Le fantôme de Jimmy Savile rôde sur le royaume britannique

Si le régime politique d’Outre-Manche est réputé pour savoir (lui-aussi) protéger ses membres pédophiles, il n’est pas à l’abri de retours de bâton, comme celui asséné sur le leader travailliste de l’opposition par le Premier ministre.

Accusé par Keir Starmer d’avoir violé le confinement avec ses conseillers et son épouse Carrie lors de fêtes arrosées au 10  Downing Street (siège du gouvernement), Boris Johnson l’a mis en cause pour l’impunité dont a bénéficié Jimmy Savile, le plus grand pédocriminel en série de l’histoire.

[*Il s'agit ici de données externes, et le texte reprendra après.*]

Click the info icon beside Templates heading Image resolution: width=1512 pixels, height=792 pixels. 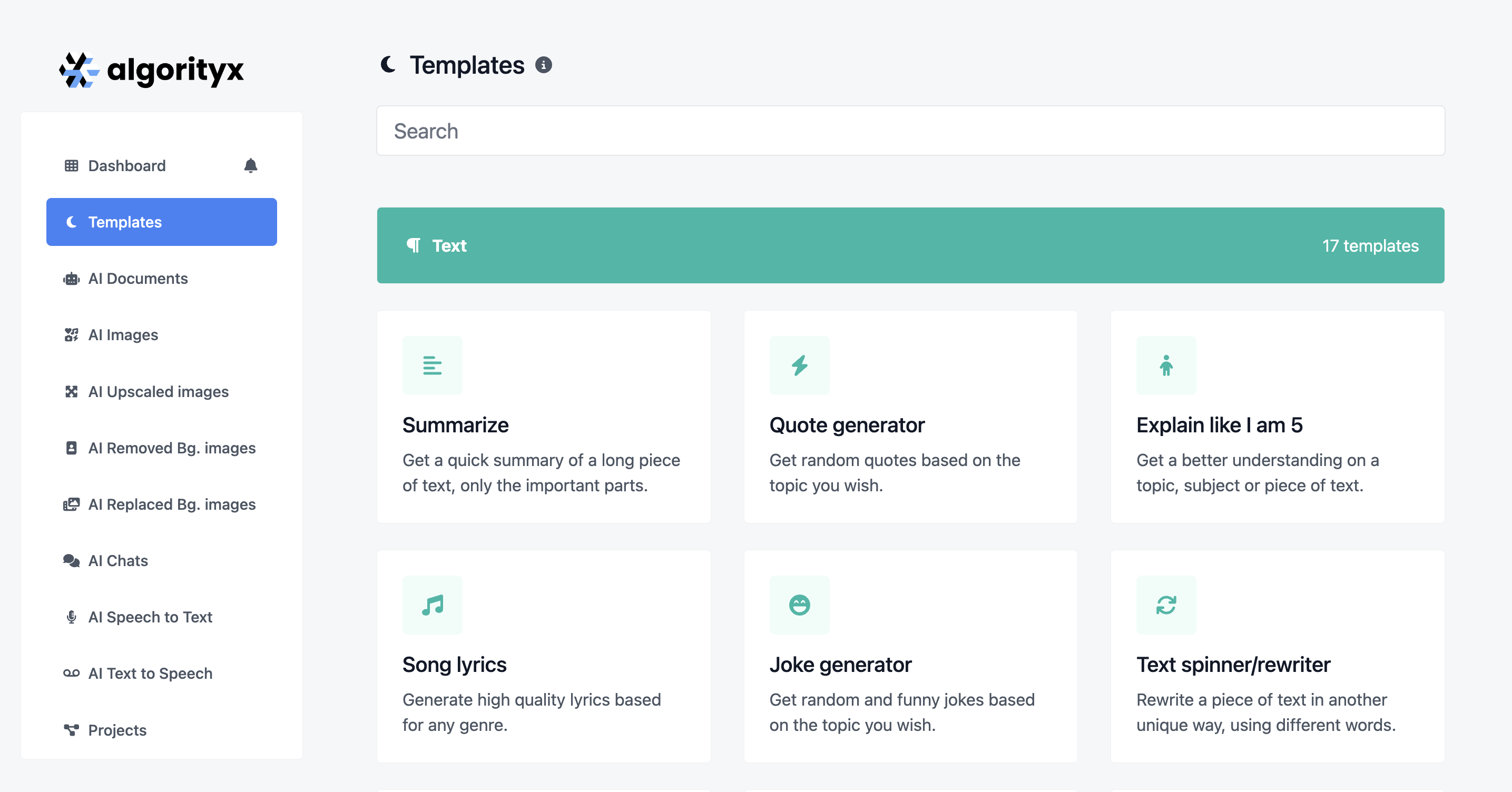[544, 65]
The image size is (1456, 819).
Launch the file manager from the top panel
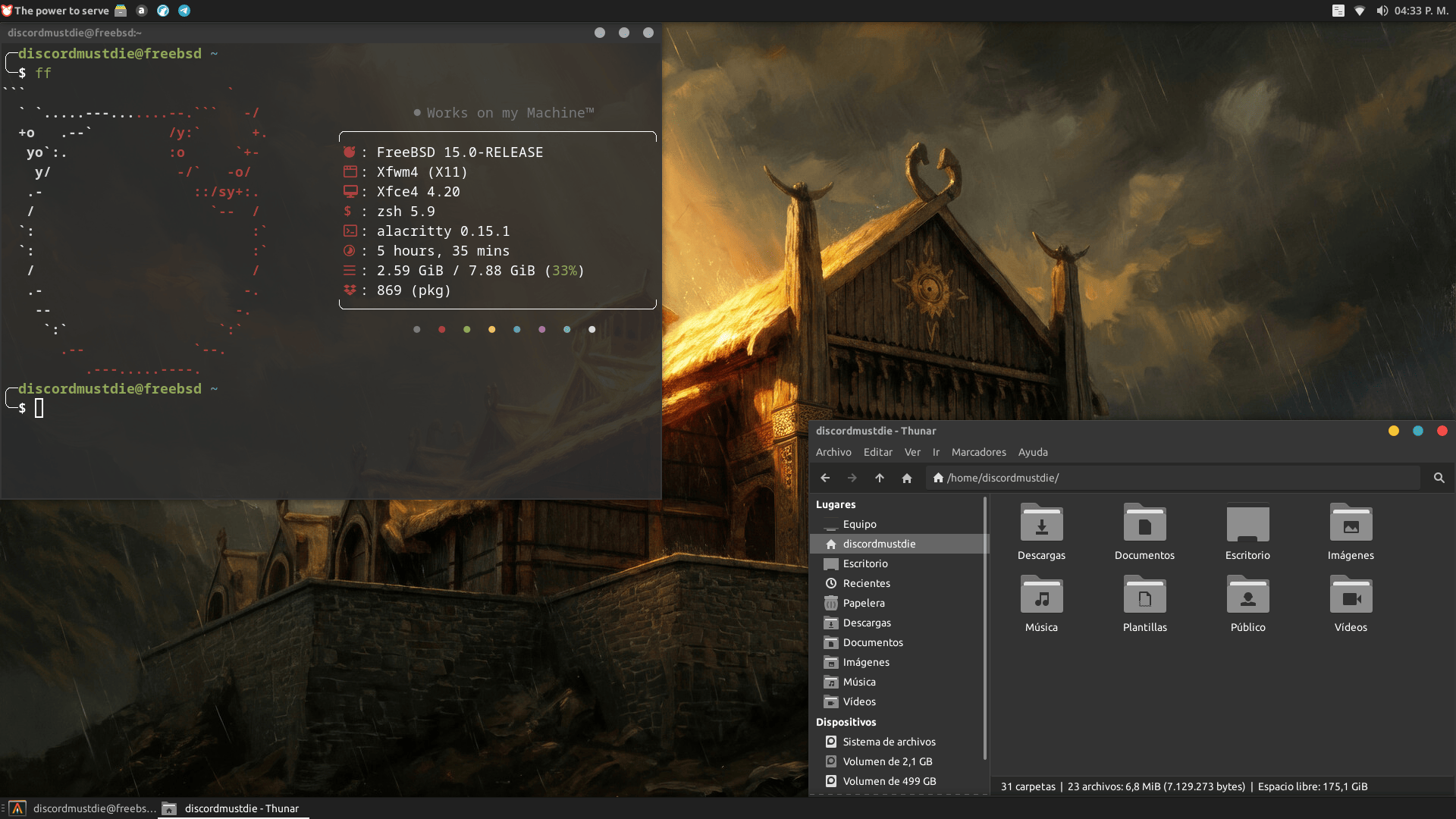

Célèbrissime animateur de radio et télévision à la BBC pendant quarante ans, devenu « Sir » par la grâce de la monarchie, ami intime du prince Charles héritier de la Couronne, Sabile est décédé dans son lit en 2011 sans avoir passé une journée en prison. Les raisons ne manquaient pourtant pas pour l’enfermer à double tour : l’enquête post-mortem enfin ouverte après son inhumation permit de comptabiliser quelque 500 viols de mineurs commis par ce déchet de l’humanité si longtemps courtisé par le haut du pavé anglais.

Devant la Chambre des communes la semaine dernière, le Premier ministre a affirmé que Keir Starmer avait « échoué à poursuivre pénalement » Jimmy Savile lorsqu’il dirigeait le ministère public comme procureur général de 2008 à 2013. Le chef de l’opposition a eu beau exiger, en vain, des excuses de Boris Johnson, et traiter de « fascistes » ceux qui lui font le même reproche sur les réseaux sociaux depuis des années, son rôle dans le dossier Savile ne manque pas de troubler. Le pédocriminel avait été en effet entendu par la police en 2009 après le dépôt de plainte pour viol de quatre mineurs. Or il avait été étrangement relâché sans aucune inculpation, « faute de preuves ».

Un énorme scandale avait éclaté en 2012 quand fut révélée l’étendue des crimes commis ce prédateur, obligeant Starmer à ouvrir une enquête. Le rapport final, signé par une fonctionnaire nommée par le procureur ( !),  releva bien des anomalies dans l’absence de poursuites, mais conclut que le procureur n’avait pas eu à connaître du dossier judiciaire.

(Mon commentaire : cette conclusion, pathétique, prouve une fois de plus combien les élites peuvent se moquer du peuple. Sir Starmer, qui croira que les policiers et juges sur le terrain n’ont pas immédiatement contacté votre cabinet quand ils ont vu devant eux celui, devenu « Sir », qu’ils adulaient enfants à la télé, que leur progéniture a ensuite admiré, et qui séjournait à l’occasion dans le château écossais de Charles le prochain roi ?

Messieurs les directeurs de la BBC (d’avant 2012), Savile violait des fillettes et des garçonnets y compris dans sa loge à la BBC, et vous n’en avez jamais rien su, si  vous n’avez rien vu ? )

Cette affaire colle déjà comme un sparadrap au quotidien du chef travailliste. A son arrivée à pied mardi à Westminster, Starmer a été escorté de cris et d’insultes comme « complice de Savile » ou « tu as du sang sur les mains » par des manifestants du groupe extrémiste « Team Alpha ». Leur inspirateur n’est autre que Piers Corbyn, frère aîné de Jeremy Corbyn, l’ancien chef du parti travailliste détrôné par…Keir Starmer.